Substitute "desktop assistant" for "computer-use agent" everywhere in the lines below. Keep everything else the same.

_Records from a pointing dataset:_

* * * * *

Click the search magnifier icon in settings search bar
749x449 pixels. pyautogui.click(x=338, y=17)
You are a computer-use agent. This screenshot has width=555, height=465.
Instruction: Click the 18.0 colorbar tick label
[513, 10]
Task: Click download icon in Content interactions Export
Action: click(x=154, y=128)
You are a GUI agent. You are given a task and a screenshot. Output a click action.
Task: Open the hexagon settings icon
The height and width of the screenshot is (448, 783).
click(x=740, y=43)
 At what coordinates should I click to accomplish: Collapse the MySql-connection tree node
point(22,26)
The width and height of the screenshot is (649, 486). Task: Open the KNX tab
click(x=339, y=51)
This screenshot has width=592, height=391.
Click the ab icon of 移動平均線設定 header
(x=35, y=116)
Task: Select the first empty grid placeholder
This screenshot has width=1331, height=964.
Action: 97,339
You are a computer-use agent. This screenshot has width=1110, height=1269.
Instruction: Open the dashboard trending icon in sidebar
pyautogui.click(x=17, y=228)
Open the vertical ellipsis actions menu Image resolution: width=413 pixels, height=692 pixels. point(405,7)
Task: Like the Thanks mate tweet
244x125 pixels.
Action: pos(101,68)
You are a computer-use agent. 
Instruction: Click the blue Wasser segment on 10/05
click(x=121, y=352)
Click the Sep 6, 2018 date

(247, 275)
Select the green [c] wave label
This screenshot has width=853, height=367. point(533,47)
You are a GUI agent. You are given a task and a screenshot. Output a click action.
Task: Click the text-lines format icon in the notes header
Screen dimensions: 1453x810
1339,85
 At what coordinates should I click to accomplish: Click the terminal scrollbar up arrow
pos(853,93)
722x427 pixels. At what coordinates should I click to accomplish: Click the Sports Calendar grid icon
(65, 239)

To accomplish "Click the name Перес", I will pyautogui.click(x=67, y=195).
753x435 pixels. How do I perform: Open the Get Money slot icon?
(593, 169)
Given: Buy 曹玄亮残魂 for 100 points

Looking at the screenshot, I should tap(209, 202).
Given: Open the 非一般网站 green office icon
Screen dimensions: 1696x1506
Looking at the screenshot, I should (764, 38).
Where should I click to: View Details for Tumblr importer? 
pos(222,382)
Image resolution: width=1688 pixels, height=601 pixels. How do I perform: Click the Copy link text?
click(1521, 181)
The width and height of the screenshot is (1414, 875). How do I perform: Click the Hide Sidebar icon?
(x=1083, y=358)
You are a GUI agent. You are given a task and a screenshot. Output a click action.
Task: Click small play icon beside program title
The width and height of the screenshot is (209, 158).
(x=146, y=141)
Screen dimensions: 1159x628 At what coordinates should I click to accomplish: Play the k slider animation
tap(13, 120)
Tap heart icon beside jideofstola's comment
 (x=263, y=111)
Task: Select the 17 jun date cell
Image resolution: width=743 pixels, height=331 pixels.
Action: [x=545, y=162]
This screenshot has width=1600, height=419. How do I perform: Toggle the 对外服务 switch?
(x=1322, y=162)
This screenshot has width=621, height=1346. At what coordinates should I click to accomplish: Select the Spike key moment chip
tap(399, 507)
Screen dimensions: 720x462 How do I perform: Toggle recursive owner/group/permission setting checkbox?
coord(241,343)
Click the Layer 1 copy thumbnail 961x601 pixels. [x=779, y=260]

* * * * *

_Solution to this task:_
Click the search magnifier icon in settings search bar
749x449 pixels. pyautogui.click(x=338, y=17)
You are a desktop assistant. This screenshot has width=555, height=465.
Instruction: Click the 18.0 colorbar tick label
[513, 10]
Task: Click download icon in Content interactions Export
Action: click(x=154, y=128)
You are a GUI agent. You are given a task and a screenshot. Output a click action.
Task: Open the hexagon settings icon
The height and width of the screenshot is (448, 783).
click(x=740, y=43)
 At what coordinates should I click to accomplish: Collapse the MySql-connection tree node
point(22,26)
The width and height of the screenshot is (649, 486). Task: Open the KNX tab
click(x=339, y=51)
This screenshot has width=592, height=391.
Click the ab icon of 移動平均線設定 header
(x=35, y=116)
Task: Select the first empty grid placeholder
This screenshot has width=1331, height=964.
Action: 97,339
You are a desktop assistant. This screenshot has width=1110, height=1269.
Instruction: Open the dashboard trending icon in sidebar
pyautogui.click(x=17, y=228)
Open the vertical ellipsis actions menu Image resolution: width=413 pixels, height=692 pixels. point(405,7)
Task: Like the Thanks mate tweet
244x125 pixels.
Action: pos(101,68)
You are a desktop assistant. 
Instruction: Click the blue Wasser segment on 10/05
click(x=121, y=352)
Click the Sep 6, 2018 date

(247, 275)
Select the green [c] wave label
This screenshot has width=853, height=367. point(533,47)
You are a GUI agent. You are given a task and a screenshot. Output a click action.
Task: Click the text-lines format icon in the notes header
Screen dimensions: 1453x810
1339,85
 At what coordinates should I click to accomplish: Click the terminal scrollbar up arrow
pos(853,93)
722x427 pixels. At what coordinates should I click to accomplish: Click the Sports Calendar grid icon
(65, 239)

To accomplish "Click the name Перес", I will pyautogui.click(x=67, y=195).
753x435 pixels. How do I perform: Open the Get Money slot icon?
(593, 169)
Given: Buy 曹玄亮残魂 for 100 points

Looking at the screenshot, I should tap(209, 202).
Given: Open the 非一般网站 green office icon
Screen dimensions: 1696x1506
Looking at the screenshot, I should (764, 38).
Where should I click to: View Details for Tumblr importer? 
pos(222,382)
Image resolution: width=1688 pixels, height=601 pixels. How do I perform: Click the Copy link text?
click(1521, 181)
The width and height of the screenshot is (1414, 875). How do I perform: Click the Hide Sidebar icon?
(x=1083, y=358)
You are a GUI agent. You are given a task and a screenshot. Output a click action.
Task: Click small play icon beside program title
The width and height of the screenshot is (209, 158).
(x=146, y=141)
Screen dimensions: 1159x628 At what coordinates should I click to accomplish: Play the k slider animation
tap(13, 120)
Tap heart icon beside jideofstola's comment
 (x=263, y=111)
Task: Select the 17 jun date cell
Image resolution: width=743 pixels, height=331 pixels.
Action: [x=545, y=162]
This screenshot has width=1600, height=419. How do I perform: Toggle the 对外服务 switch?
(x=1322, y=162)
This screenshot has width=621, height=1346. At what coordinates should I click to accomplish: Select the Spike key moment chip
tap(399, 507)
Screen dimensions: 720x462 How do I perform: Toggle recursive owner/group/permission setting checkbox?
coord(241,343)
Click the Layer 1 copy thumbnail 961x601 pixels. [x=779, y=260]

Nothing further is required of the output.